4. Obesity is caused by being too sedentary.
“According to the Centers for Disease Control & Prevention (CDC), there was no significant decrease in overall physical activity levels during the 1980s and 1990s, yet obesity rates soared. So, if our activity levels haven’t changed that much then something else is to blame – the amount and types of calories we are consuming. People take in an average of 500 calories per day more now than they did in the 70s- it’s nearly impossible for most of us to exercise enough to burn that off.”
Sam’s two cents: I agree that this is a myth, but I wish the experts would start separating the conversation about exercise from the one about calories. I believe “calories-in-calories-out.” is a flawed paradigm to begin with, and why I believe that is beyond the scope of this writing.
The benefits of regular exercise are many – but using it to create a calorie deficit is misguided. Again I would refer to Why We Get Fat.
5. Obesity can be conquered through better education about diet and nutrition.
“According to recent health studies of health care workers, 44% of doctors and 55% of nurses are are overweight or obese. If the experts are overweight, better education doesn’t seem like a viable solution.”
Sam’s two cents: Firmly and strongly disagree. Most doctors and nurses will freely admit to having minimal nutrition courses in their medical training. In-depth study about the healing effects of food is just not part of medical school. My point? “Doctors and nurses” and “people who know a lot about food” are two different groups of people. (No offense to the medical staff in the house).

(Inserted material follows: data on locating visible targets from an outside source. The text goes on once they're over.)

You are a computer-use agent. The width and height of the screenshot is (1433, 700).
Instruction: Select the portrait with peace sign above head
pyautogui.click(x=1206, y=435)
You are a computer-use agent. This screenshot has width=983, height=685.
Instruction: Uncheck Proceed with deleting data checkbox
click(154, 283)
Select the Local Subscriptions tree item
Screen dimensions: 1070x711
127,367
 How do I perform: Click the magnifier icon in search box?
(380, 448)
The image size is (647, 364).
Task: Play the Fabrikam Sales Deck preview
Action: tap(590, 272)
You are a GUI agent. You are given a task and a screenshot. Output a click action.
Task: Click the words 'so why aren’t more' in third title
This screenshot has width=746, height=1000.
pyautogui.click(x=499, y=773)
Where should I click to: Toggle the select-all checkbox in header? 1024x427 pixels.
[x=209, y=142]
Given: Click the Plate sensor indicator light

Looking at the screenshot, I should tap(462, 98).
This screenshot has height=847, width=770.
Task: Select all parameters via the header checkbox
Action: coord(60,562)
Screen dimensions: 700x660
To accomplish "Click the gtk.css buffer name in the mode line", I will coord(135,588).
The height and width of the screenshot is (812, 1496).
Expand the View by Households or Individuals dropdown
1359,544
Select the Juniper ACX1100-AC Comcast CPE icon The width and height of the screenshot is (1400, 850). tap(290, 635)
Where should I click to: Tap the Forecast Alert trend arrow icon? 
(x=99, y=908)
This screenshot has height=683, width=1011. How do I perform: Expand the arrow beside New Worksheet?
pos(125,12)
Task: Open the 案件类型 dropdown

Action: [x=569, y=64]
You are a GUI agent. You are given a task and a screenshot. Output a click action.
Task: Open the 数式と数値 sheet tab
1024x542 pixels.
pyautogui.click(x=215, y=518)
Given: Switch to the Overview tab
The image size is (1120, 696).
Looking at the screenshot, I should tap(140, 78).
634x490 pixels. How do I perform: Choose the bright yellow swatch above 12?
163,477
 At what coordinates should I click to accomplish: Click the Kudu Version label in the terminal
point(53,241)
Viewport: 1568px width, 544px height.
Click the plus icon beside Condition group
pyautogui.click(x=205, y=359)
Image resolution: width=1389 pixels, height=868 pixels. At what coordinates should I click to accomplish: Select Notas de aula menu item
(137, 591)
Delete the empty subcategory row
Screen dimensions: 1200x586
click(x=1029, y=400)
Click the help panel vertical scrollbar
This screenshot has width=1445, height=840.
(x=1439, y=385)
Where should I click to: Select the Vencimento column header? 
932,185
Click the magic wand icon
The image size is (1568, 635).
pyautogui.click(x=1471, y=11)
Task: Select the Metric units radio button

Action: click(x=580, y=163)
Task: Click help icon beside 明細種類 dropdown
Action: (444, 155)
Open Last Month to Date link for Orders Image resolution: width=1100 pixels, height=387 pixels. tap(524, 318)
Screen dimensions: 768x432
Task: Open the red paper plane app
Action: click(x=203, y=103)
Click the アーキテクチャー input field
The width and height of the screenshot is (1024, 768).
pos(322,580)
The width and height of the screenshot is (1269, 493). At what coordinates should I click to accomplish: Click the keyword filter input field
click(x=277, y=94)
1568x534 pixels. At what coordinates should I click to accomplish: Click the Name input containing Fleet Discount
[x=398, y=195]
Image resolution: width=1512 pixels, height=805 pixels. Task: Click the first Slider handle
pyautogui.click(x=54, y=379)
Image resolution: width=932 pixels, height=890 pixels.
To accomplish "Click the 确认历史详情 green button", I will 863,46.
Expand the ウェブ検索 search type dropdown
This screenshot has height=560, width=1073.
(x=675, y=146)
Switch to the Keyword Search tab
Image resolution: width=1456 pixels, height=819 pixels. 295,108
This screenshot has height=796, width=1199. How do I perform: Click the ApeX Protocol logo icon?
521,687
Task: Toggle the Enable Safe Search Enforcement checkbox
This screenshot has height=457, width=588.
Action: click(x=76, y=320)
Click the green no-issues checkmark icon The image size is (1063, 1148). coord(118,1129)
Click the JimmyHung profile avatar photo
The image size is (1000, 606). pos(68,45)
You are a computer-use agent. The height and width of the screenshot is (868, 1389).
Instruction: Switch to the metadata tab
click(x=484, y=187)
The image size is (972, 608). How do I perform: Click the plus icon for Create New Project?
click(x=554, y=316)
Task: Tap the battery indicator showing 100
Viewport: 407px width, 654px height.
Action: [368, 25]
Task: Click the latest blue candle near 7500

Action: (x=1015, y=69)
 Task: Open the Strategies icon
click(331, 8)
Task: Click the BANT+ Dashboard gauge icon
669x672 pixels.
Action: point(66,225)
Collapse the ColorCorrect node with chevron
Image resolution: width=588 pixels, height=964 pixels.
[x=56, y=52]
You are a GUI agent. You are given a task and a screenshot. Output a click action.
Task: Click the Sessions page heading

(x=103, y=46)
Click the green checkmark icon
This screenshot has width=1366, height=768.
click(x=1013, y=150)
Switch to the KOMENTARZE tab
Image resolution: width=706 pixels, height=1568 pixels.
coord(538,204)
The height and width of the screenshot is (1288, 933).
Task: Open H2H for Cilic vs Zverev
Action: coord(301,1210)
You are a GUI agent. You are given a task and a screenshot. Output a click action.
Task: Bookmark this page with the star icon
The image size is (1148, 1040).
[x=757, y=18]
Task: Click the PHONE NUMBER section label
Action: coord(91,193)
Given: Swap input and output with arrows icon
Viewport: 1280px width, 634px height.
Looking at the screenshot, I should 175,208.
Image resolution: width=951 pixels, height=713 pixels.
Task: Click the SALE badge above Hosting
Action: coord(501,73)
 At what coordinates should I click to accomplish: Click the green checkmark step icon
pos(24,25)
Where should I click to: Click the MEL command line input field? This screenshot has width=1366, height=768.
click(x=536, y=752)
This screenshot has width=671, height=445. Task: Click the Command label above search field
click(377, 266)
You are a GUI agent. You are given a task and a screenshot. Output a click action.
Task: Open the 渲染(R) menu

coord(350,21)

Ms. Cohen’s bottom line: If Americans did not live in a world of buffets, fast food, soft drinks, and all kinds of foods with excessive sweeteners, fat, salt, an other flavor enhancers, the incidence of obesity, heart disease, high blood pressure, and diabetes would probably plummet.
Sam’s bottom line: I agree – this issue is systemic, in the individual and our society at large. I would love to know what her proposed solution is, because in my opinion, the only way to move toward a society where healthy, high-quality foods rule, is for the American consumer to start demanding it.